Ms. Radhika Rao, India Economist, DBS Bank and Philip Wee, FX Strategist, DBS Bank

India

April has been a volatile month for the Indian government bond markets. 10Y yields started the month on a softer note at 7.3% (generic quote), eased to 7.12% lows before springing back to 7.7% yesterday. Buying interests emerged at highs, but swiftly faded away as a weakening rupee, high oil prices and sustained rise in US yields (10Y USTs briefly tested past 3%, a first in four years). The Indian authorities were also rumoured to have stepped in earlier this week to temper the sharp rise in yields.

In the near-term, we expect any dip in the 10Y yield to be fleeting. Hawkish undertones in the recent Minutes of the April meeting, sticky core inflation and rupee depreciation have raised the scope for a pre-emptive rate hike in Q318. The rupee continues to underperform in Asia, closing in on the region's worst performer (-4%/USD) - Philippine peso on year-to-date basis. India's cyclical rebound is also overshadowed by rising oil prices - Brent is near three-year highs of USD75pb while the Indian crude basket is back at late-2014 levels. This risks widening the trade/current account balances and raising financing requirements.

But financing risks are back on the table as foreign portfolio investors have turned cautious; sold over USD1bn worth debt holdings this month, outpacing equity outflows of USD0.7bn Trading activity also show the dominant player in the bond markets - domestic public-sector banks pare their exposure. Subdued appetite for bonds, however, meets a steady supply pipeline. A recent debt quota auction witnessed lukewarm demand.
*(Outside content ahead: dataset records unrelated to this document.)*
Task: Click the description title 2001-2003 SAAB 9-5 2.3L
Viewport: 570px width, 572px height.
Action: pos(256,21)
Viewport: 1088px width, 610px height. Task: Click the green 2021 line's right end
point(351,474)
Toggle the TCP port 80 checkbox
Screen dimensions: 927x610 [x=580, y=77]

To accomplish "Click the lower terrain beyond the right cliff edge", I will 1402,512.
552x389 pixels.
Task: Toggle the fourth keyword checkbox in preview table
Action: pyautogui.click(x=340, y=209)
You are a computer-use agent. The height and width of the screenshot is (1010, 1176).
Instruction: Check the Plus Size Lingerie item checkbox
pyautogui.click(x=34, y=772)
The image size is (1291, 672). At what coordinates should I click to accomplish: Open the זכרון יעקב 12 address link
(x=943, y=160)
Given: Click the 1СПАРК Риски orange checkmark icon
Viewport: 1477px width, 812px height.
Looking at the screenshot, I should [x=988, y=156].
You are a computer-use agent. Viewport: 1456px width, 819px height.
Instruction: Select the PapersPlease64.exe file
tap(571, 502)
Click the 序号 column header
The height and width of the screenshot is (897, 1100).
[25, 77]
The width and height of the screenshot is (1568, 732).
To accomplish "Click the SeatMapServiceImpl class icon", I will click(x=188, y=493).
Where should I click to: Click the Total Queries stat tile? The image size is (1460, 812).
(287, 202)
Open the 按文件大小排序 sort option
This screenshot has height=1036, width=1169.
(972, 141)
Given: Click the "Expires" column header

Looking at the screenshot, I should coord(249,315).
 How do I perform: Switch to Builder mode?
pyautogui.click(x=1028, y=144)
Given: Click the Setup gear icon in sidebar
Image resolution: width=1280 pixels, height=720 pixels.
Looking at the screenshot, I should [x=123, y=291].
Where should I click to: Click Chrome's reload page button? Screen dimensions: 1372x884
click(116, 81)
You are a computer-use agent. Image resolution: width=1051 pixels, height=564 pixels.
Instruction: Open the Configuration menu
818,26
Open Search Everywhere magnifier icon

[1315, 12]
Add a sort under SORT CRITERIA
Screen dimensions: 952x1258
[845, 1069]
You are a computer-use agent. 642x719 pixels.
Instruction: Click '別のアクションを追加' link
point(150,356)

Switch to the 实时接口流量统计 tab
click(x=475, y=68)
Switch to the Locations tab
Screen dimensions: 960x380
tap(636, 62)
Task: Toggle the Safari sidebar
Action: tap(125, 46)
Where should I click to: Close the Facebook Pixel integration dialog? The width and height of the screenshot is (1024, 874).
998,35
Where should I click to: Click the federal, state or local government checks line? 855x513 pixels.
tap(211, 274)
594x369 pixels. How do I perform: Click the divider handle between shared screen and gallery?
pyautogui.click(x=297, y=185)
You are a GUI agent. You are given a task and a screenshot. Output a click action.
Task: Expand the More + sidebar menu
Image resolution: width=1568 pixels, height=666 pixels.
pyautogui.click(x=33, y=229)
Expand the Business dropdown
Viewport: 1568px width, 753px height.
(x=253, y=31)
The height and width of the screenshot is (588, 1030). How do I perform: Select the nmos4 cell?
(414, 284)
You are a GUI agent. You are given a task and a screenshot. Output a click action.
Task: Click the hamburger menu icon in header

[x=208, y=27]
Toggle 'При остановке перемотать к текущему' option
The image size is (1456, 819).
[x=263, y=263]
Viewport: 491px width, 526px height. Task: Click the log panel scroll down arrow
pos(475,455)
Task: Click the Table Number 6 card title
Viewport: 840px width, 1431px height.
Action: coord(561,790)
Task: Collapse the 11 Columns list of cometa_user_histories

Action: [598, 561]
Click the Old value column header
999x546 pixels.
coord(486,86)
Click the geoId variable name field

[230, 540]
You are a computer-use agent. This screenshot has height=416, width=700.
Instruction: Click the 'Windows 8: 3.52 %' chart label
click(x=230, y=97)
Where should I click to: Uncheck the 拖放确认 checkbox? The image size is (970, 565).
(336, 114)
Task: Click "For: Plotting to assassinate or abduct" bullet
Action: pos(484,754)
States sold less-than-planned quantum for a second consecutive week - INR61bn vs planned INR116bn. The central government is due to auction INR120bn worth issuances across four maturities on Friday.

INR liquidity remains in surplus of over INR1trn this month, but has been narrowing in the past week. Tax outflows will keep the surplus in check, while late-month increase in government spending must provide some relief next week. With our near-term targets tested, rangebound action in the 10Y is likely to be followed by a drift towards 7.9%. With rate hike risks back on the table, 7% is likely to mark a floor for the 2Y yields (generic quote).

FX

The euro finally closed below 1.22 against the US dollar on a sustained rise in US 10Y bond yield above 3%. Unlike last October, when the euro also fell below its 100-day moving average, the odds have lessened for the euro to appreciate again. First, the Fed is no longer puzzled about "growth without inflation" and has upgraded its US growth and inflation outlook. More importantly, the Eurozone economy is no longer surprising on the upside. Weak data flow has led the German Economy Ministry to lower its 2018 growth forecast to 2.3% from 2.4% yesterday. Last week, the median EU growth consensus compiled by Bloomberg has also fallen to 2.3% from 2.4%. These downgrades came not long after the European Central Bank (ECB) staff lifted on 8 March its 2018 EU growth projections to 2.4% from 2.3%.

Euro - Under Pressure

The ECB will, at its governing council meeting today, seek to play down growth concerns. Apart from acknowledging that growth may have peaked, the ECB will maintain confidence in the growth momentum to continue and keep the door open to end its asset purchases program in September. The ECB's confidence on growth, however, will not be enough to placate speculators who have amassed record high long euro positions betting on faster EU growth and faster ECB normalization. Without an optimistic EU growth outlook, the euro looks overly strong relative to its wide negative bond yield differential against the US. Our view remains for EU's weaker relative fundamentals vs the US to push the euro below 1.20 again.